About the Project

X-ray Crystallography

One of the favored methods for protein-structure determination is X-ray crystallography. Through this method, scientists use the high-throughput crystallization pipeline to help annotate unknown parts of the human proteome, which in turn will help to improve their understanding of cancer initiation, progression and treatment.*

There are two main steps involved in X-ray crystallography:

  1. Crystallizing the protein: Although a lot more complex, this is similar to putting sugar into a cup of water and letting it sit for a while. Once the water evaporates, tiny sugar crystals appear.
  2. Sending X-rays through the crystal: Depending on how they diffract, a mathematical model is used to determine and observe the protein's structure.

Crystallizing the protein is not a straightforward procedure. There are many thousands of possible conditions that affect the process (concentration of a protein and solution, temperature, pH, chemical additives, etc.), but scientists must find the appropriate combination of these conditions for a protein to crystallize. For example, with sugar, if you change the water to another liquid, change the temperature or concentrations, you may not get a crystal. Similarly, for a given protein, the challenge is to know what conditions will lead to forming a crystal — what solution, what temperature, pH, etc.

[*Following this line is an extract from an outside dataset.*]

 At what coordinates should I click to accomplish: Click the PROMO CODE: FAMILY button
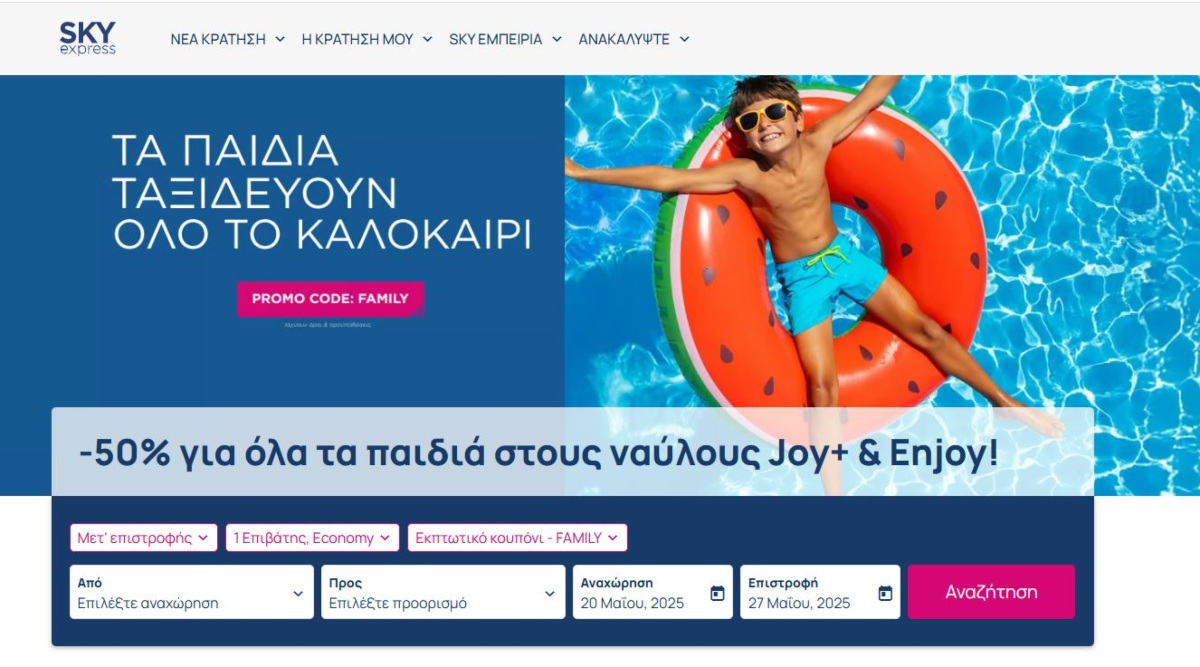point(330,299)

The resultant protein crystal also must be well-formed and large enough in order for x-rays to detect the protein's structure at high resolution. If the conditions are not perfect for crystallizing the protein, the process can result in either a micro-crystal, which is too small for the protein's structure to be determined; a precipitate, which shows some changes, but does not lead to crystallization event directly; or no change may have occurred at all.

Frustrating the situation is that, as yet another barrier to progress, usually the more important the protein is to cancer research, the harder that protein is to crystallize. Many proteins involved in cancer are long chains, or they require additional proteins to properly fold and cannot be crystallized by themselves.

In order to run the millions of combinations necessary to successfully crystallize a protein, scientists have used robots to perform the work. Robots are able to put in place the various crystallization conditions faster and more accurately. To further facilitate the process, result of each of the millions of crystallization experiments are photographed.

Currently, scientists at the Hauptman-Woodward Medical Research Institute (HWI) in Buffalo have run more than 86 million crystallography experiments for more than 9,400 proteins. As a result, they have 86 million pictures of these proteins that have gone through the X-ray crystallography high-throughput screening pipeline. Each of these pictures needs to be analyzed to determine what the result of the experiment is — i.e., crystal, precipitate, phase separation, skin effect, no change.

One of the challenges is the tremendous size of these datasets, which requires over 25 TB of storage (or equivalent to more than 9,000 DVDs). IBM's Blue Gene supercomputer has provided assistance in this phase of the work, by running a special image compression algorithm to reduce the size of these images without losing content. The other challenge is to comprehensively analyze an image to determine the crystallization outcome, a task that requires approximately 10 hours to process on a single computer. Researchers would thus require almost 100,000 years to analyze the existing pictures.

World Community Grid and "Help Conquer Cancer"

Using the power of World Community Grid, scientists at the Ontario Cancer Institute (OCI), Princess Margaret Hospital, and the University Health Network will process the existing 86 million images of proteins that have been screened in the high-throughput crystallization pipeline at HWI. World Community Grid will run a CrystalVision program that the researchers at OCI have developed to analyze the features of individual images to determine the outcome of the crystallization screen — crystal, micro crystal, phase separation, skin, precipitate, or no change.

If a crystal occurs, crystallographers can put the protein through the optimization process to determine the optimal conditions for the crystallization, and in turn perform a diffraction experiment to determine the structure of the protein. What's more, scientists can compare proteins that have successfully crystallized against proteins of unknown structure that have similar characteristics, based on the results from the crystallization screen. This can be the starting point for crystallization for these proteins so that their structure can be determined.

If the crystal produced was not well-formed or large enough, scientists can still use the information to help them better determine the conditions necessary to create a well-formed crystal. For example, they may learn that Protein X and Condition A resulted in a micro crystal, and Protein A and Condition Z resulted in a micro crystal as well. Based on this information, they can then run additional experiments to deduce what conditions need to be optimized to create a larger and more well-formed crystal.

Analyzing the results from this experiment will also lead to better understanding the underlying principles of protein crystallography. For the first time, a comprehensive crystallography image analysis will be done, which was impossible before due to computational complexity. In turn, CrystalVision will be improved to provide faster and more accurate image classification.

Improving the protein crystallography pipeline will enable researchers to determine the structure of many cancer-related proteins faster. This will lead to improving our understanding of the function of these proteins, and enable potential pharmaceutical interventions to treat this deadly disease.

* There are other approaches to understanding the structure and function of proteins, including the method used in the Human Proteome Folding Project also running on World Community Grid. Given the essential nature of this work, it's important to advance every research technique to complete our understanding of the human organism and disease.